- - Thursday, November 20, 2014

ANALYSIS/OPINION:

Democratic politicians and the liberal media are scrambling to curtail the damage from Obamacare architect Jonathan Gruber’s proclamations on stupid voters and deceitful legislative tactics. A New York Times editorial dismissed Mr. Gruber’s comments as “impolitic” while the New Republic largely exonerated him as an “independent-minded professor” devoted to the public good. However, the “nothing to see here, move along” defense is doomed to fail.

Mr. Gruber’s comment that “lack of transparency is a huge political advantage” could do permanent damage to the administration’s credibility. White House spokeswoman Jessica Santillo retorted, “The Affordable Care Act was publicly debated over the course of 14 months, with dozens of congressional hearings, and countless town halls, speeches and debates.” President Obama exonerated the process by declaring on Sunday that “we had a yearlong debate” over the proposed law.

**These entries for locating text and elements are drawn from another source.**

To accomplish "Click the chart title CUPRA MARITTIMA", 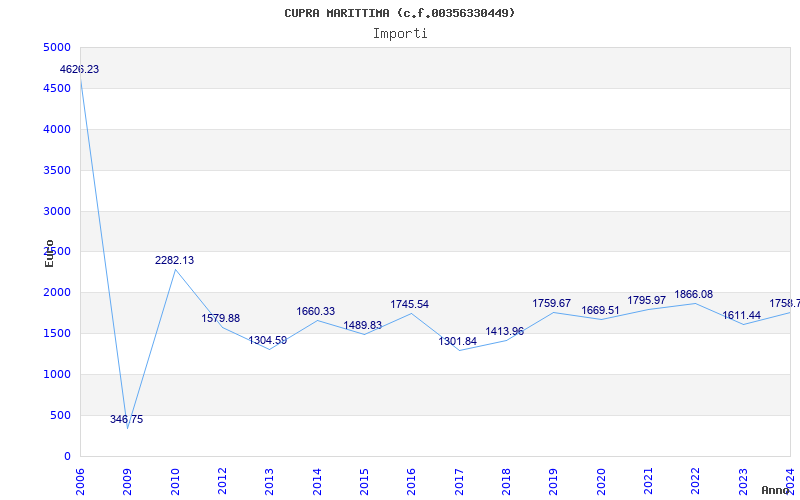I will point(399,13).
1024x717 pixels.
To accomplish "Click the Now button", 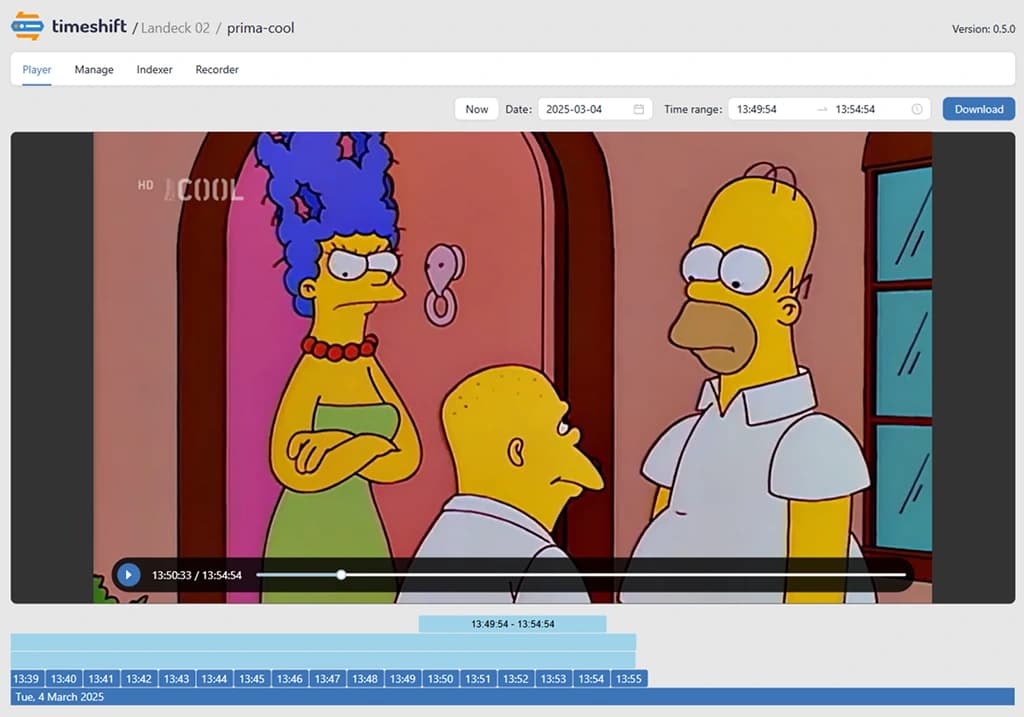I will 477,109.
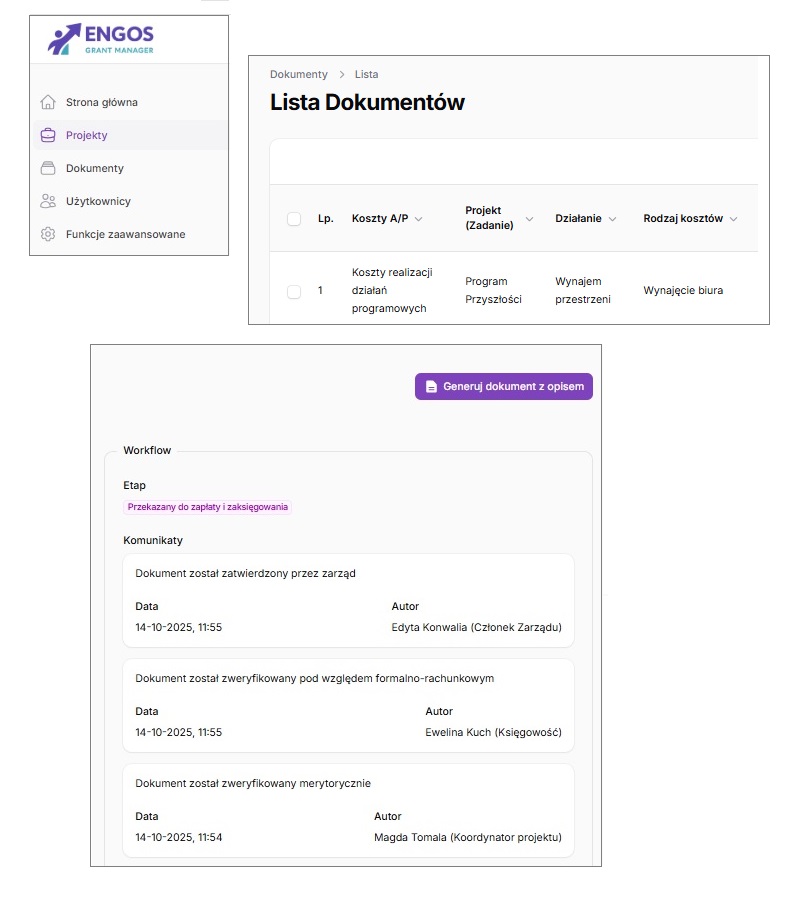This screenshot has height=900, width=808.
Task: Click the archive icon beside Dokumenty
Action: click(x=47, y=168)
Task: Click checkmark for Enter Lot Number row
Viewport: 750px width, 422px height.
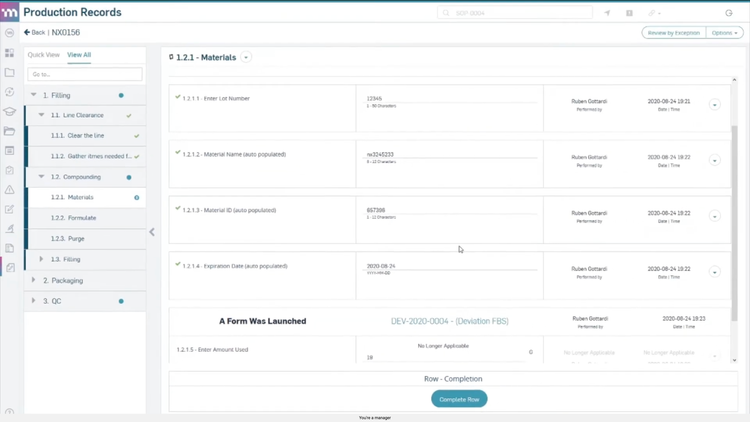Action: pyautogui.click(x=178, y=97)
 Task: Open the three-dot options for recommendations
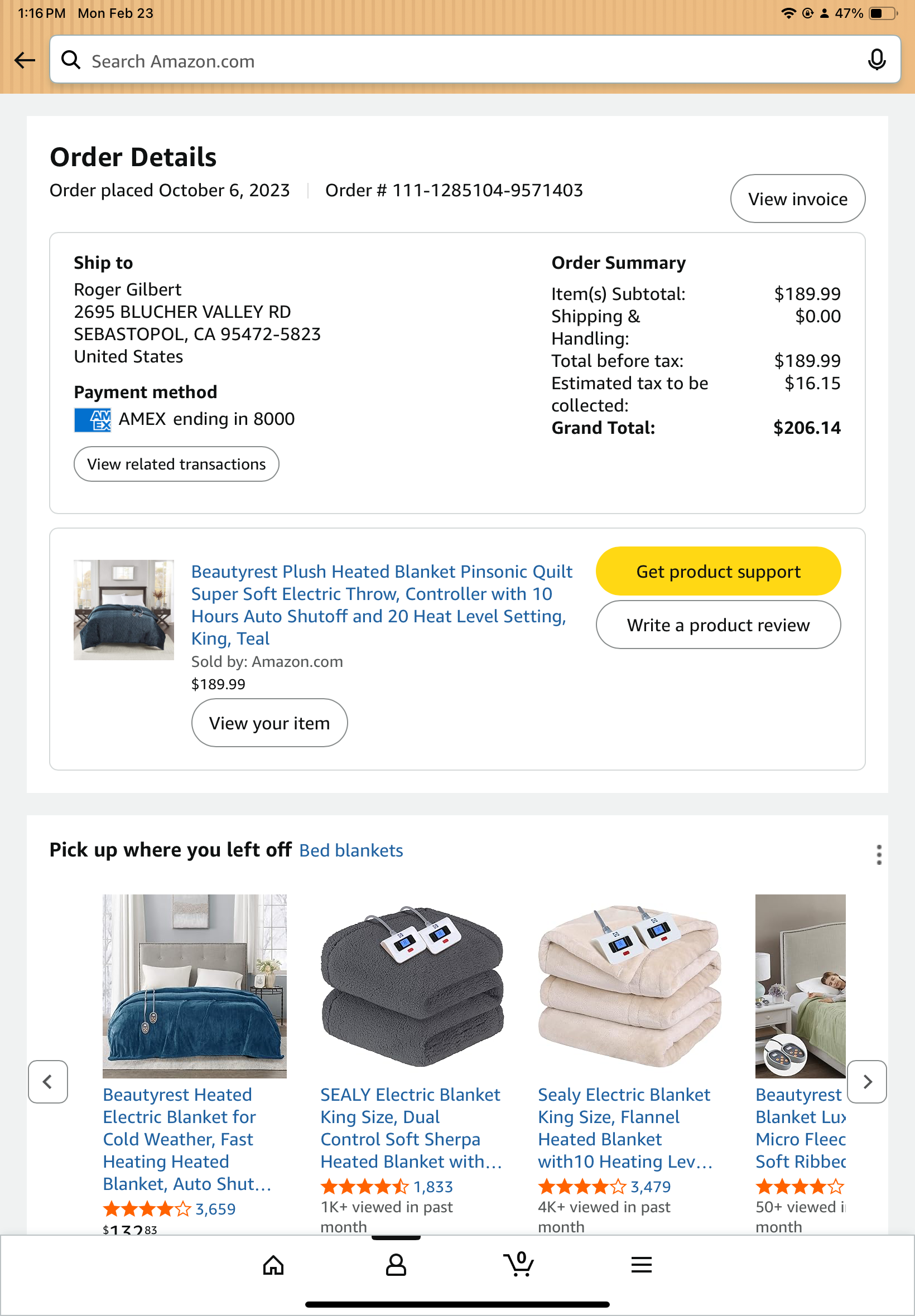coord(878,854)
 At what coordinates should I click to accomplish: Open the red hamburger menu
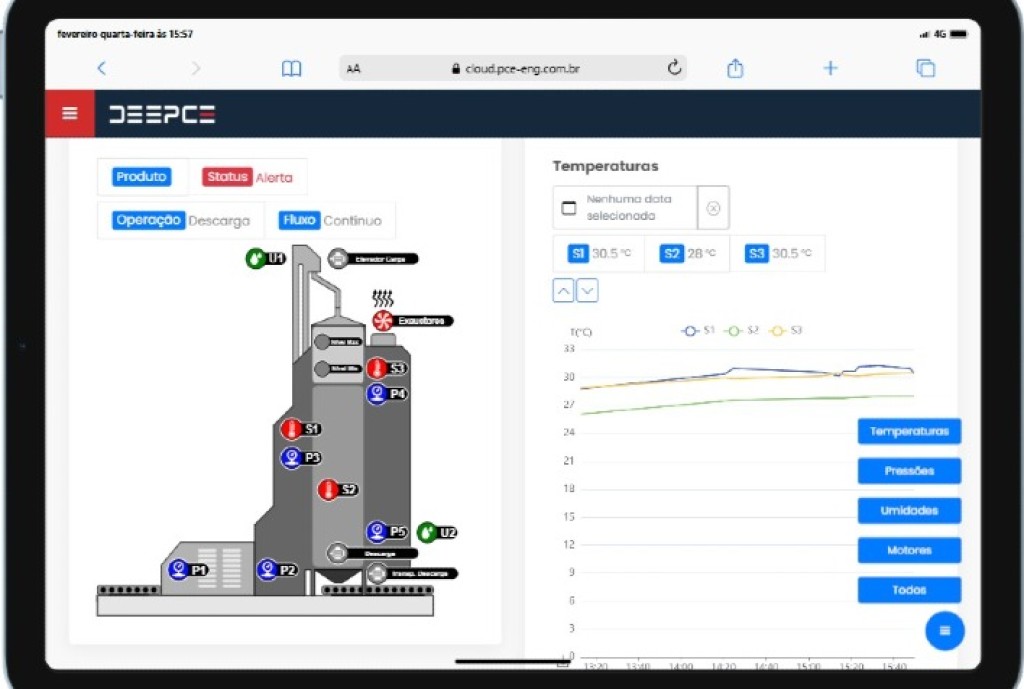tap(70, 113)
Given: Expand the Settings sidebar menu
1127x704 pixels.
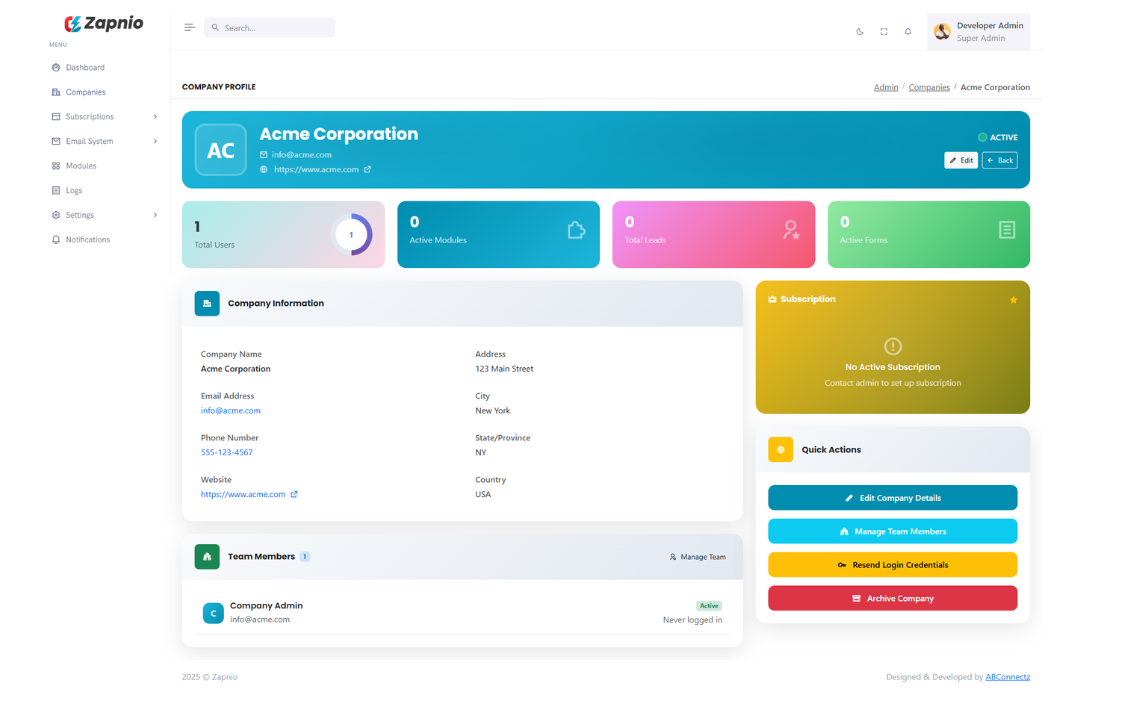Looking at the screenshot, I should click(104, 215).

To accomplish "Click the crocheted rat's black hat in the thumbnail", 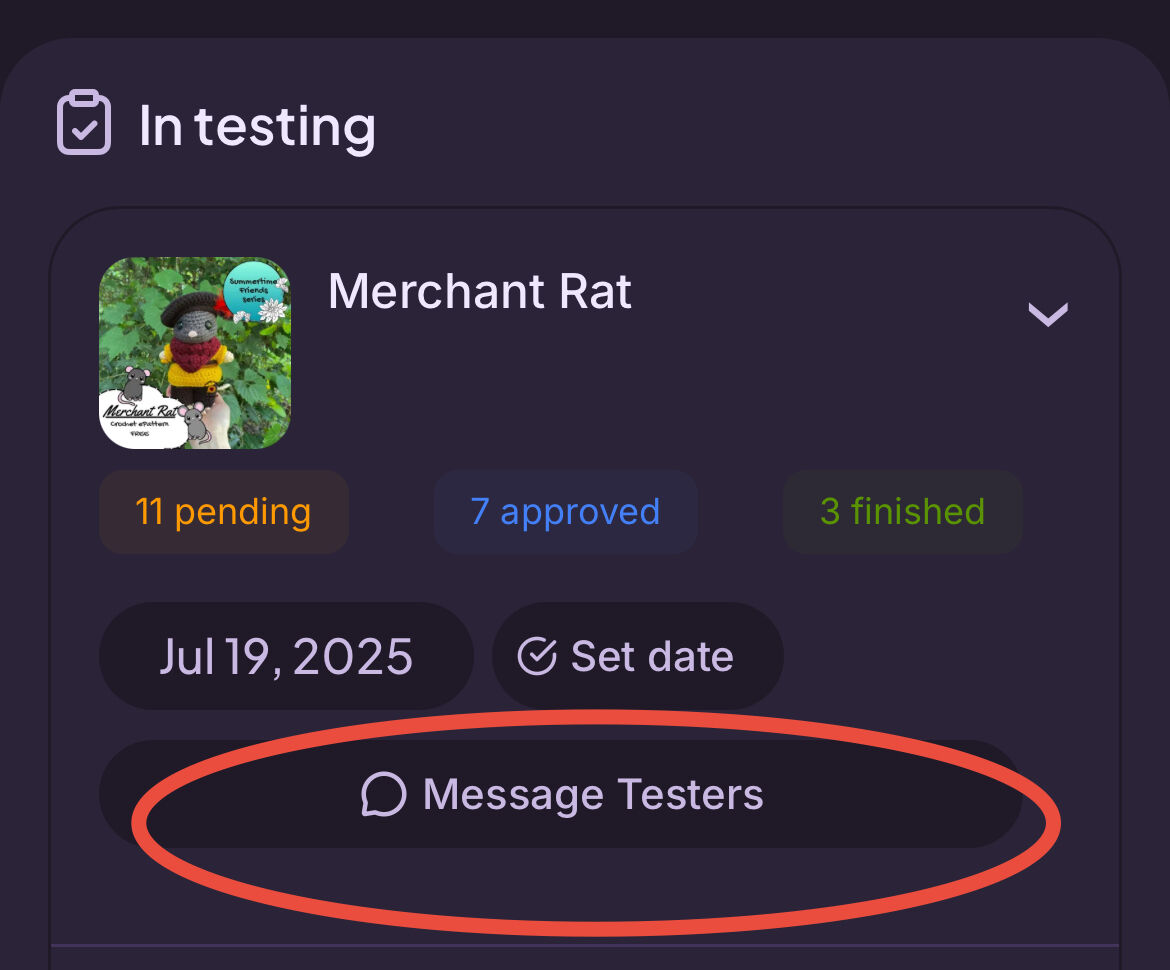I will 190,306.
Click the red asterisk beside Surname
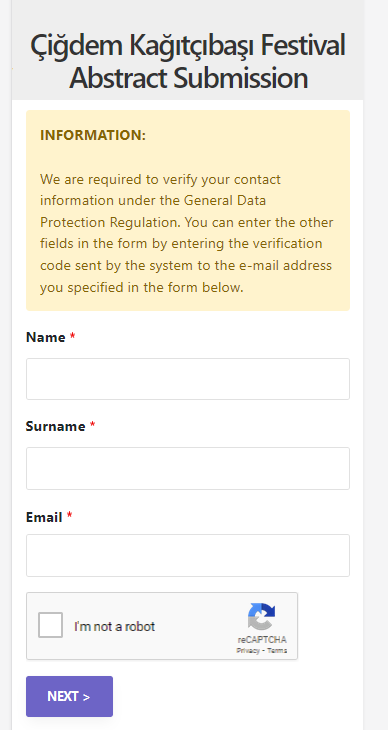This screenshot has width=388, height=750. [x=93, y=425]
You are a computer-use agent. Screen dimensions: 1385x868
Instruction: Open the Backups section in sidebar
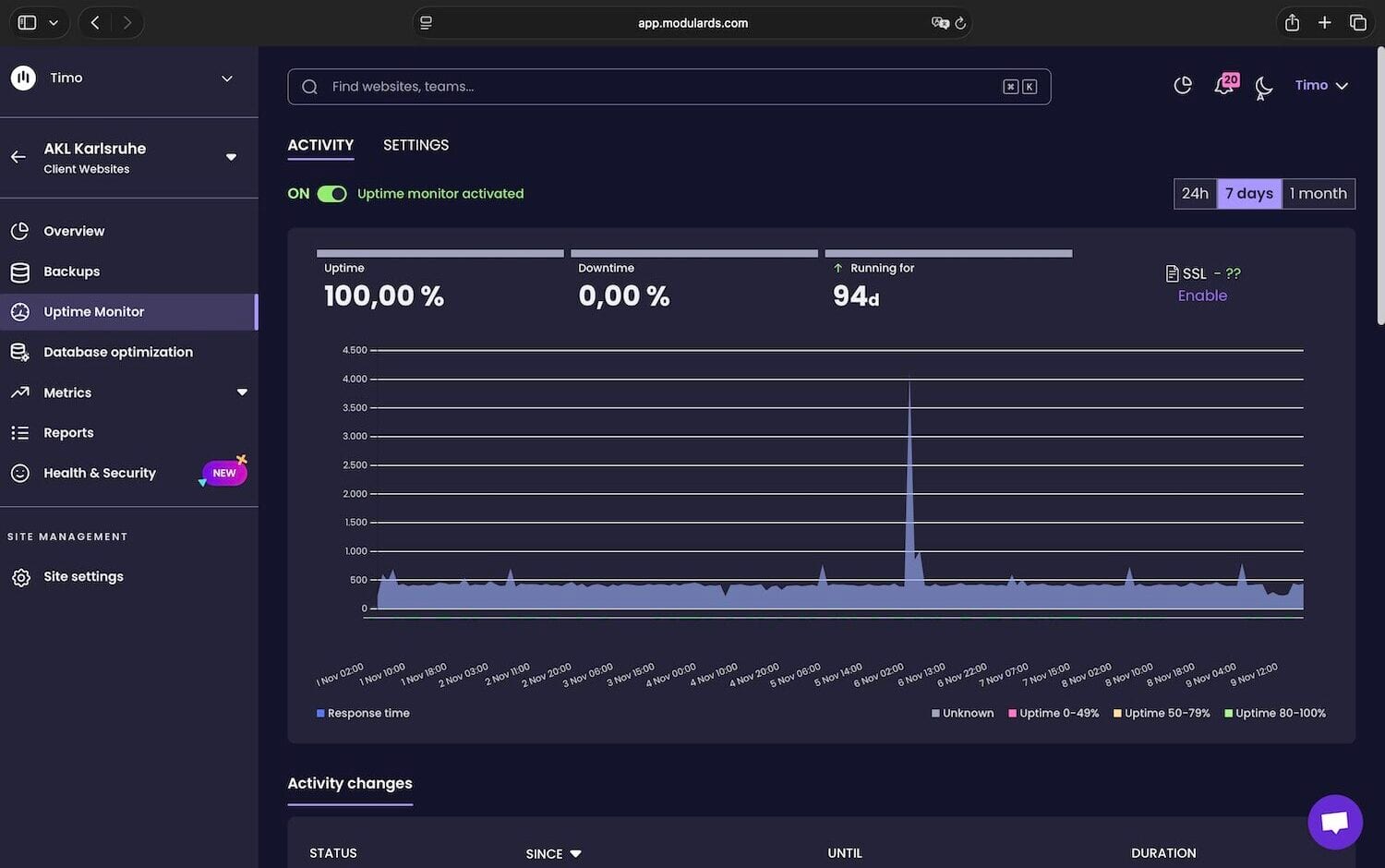tap(71, 271)
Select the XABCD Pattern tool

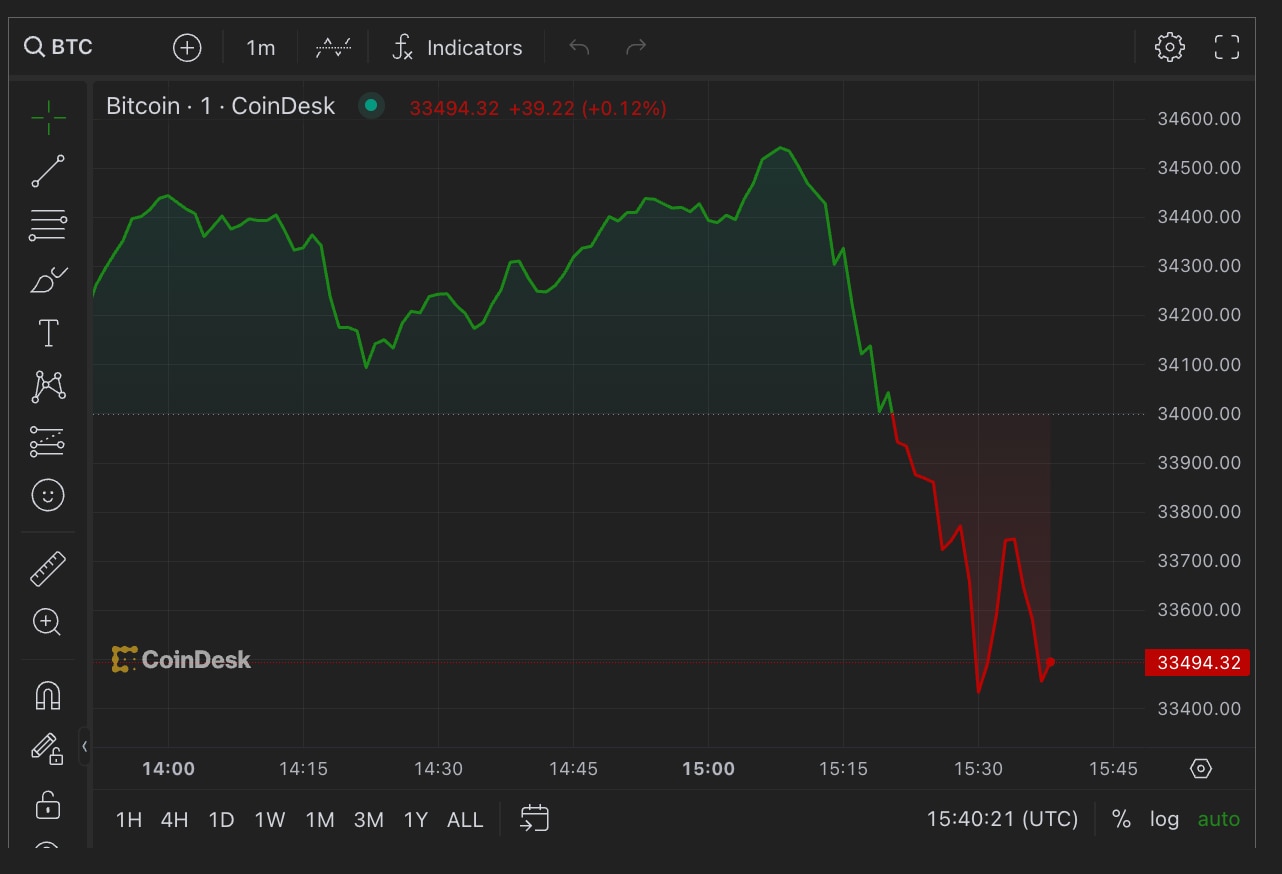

But to assume that the process was transparent because “hearings were held” is like claiming that political campaigns are honest because “speeches were made.” It doesn’t matter how many hearings occurred if the administration conned Congress and the American people on the key assumptions underlying the law. This is akin to prosecutors who withhold exculpatory evidence from a defendant and then insist that a wrongful conviction must not be overturned because “a trial was held.”

Mr. Gruber has been christened “the Oracle of Obamacare,” and he boasted in 2009 of his “black box” computer program he used to gin up the numbers to support the Obama legislative agenda. The Washington Post reported that one official involved in crafting the Obamacare legislative package “said Gruber and his staff of three could provide answers overnight, when it often took weeks to run the same questions through the Office of Management and Budget or the Congressional Budget Office.”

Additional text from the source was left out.